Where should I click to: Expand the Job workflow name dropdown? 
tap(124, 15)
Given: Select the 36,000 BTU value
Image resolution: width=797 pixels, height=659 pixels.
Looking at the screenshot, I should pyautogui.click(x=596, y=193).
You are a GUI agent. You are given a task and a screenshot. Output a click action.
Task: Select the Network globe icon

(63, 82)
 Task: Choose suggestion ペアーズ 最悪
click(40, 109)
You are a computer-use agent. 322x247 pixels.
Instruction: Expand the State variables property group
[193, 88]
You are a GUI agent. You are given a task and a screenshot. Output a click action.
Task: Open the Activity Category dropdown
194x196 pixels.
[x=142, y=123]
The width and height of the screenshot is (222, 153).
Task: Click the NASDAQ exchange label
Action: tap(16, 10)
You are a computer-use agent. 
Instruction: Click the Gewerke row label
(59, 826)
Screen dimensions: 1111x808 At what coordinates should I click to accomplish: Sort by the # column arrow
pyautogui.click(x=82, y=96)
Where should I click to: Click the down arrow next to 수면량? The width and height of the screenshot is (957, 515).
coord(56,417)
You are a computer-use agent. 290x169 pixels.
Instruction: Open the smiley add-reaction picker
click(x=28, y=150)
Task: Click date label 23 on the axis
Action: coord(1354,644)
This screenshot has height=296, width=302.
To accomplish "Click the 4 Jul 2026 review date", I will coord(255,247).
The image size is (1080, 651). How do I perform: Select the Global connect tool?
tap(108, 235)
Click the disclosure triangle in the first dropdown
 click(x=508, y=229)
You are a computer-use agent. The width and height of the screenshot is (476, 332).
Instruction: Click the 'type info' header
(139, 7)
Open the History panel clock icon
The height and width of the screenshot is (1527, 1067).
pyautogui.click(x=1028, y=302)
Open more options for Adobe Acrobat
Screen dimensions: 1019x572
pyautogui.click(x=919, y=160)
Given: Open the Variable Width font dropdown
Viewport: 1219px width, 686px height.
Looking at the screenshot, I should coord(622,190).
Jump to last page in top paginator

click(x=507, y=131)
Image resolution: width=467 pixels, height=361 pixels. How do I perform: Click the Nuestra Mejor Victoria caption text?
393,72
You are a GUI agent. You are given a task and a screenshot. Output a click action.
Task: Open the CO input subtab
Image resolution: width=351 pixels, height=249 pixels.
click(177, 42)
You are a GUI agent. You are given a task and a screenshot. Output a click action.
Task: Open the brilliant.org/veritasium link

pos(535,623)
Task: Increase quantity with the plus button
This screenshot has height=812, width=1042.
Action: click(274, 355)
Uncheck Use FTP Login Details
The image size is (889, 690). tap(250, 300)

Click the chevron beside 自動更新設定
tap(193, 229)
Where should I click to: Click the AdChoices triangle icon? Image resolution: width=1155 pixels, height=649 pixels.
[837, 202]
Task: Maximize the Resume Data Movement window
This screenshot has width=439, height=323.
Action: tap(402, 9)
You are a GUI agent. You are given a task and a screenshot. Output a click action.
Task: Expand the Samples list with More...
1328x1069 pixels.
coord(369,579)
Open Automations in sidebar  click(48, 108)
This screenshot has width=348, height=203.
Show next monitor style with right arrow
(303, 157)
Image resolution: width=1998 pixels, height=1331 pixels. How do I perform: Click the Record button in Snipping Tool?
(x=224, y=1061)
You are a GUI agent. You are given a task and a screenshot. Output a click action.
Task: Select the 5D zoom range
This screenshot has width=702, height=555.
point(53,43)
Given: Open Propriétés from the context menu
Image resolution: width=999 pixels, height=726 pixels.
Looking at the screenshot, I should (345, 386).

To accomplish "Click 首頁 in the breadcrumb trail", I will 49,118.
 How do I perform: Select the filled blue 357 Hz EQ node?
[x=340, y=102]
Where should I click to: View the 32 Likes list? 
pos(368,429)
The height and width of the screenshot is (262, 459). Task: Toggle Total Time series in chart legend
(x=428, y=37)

__TASK INSTRUCTIONS__
Each line that contains the string "computer" should be copied from the data above.

__SOLUTION__
You are a computer-use agent. 322x247 pixels.
You are a computer-use agent. 
You are a computer-use agent. 290x169 pixels.
You are a computer-use agent. The width and height of the screenshot is (476, 332).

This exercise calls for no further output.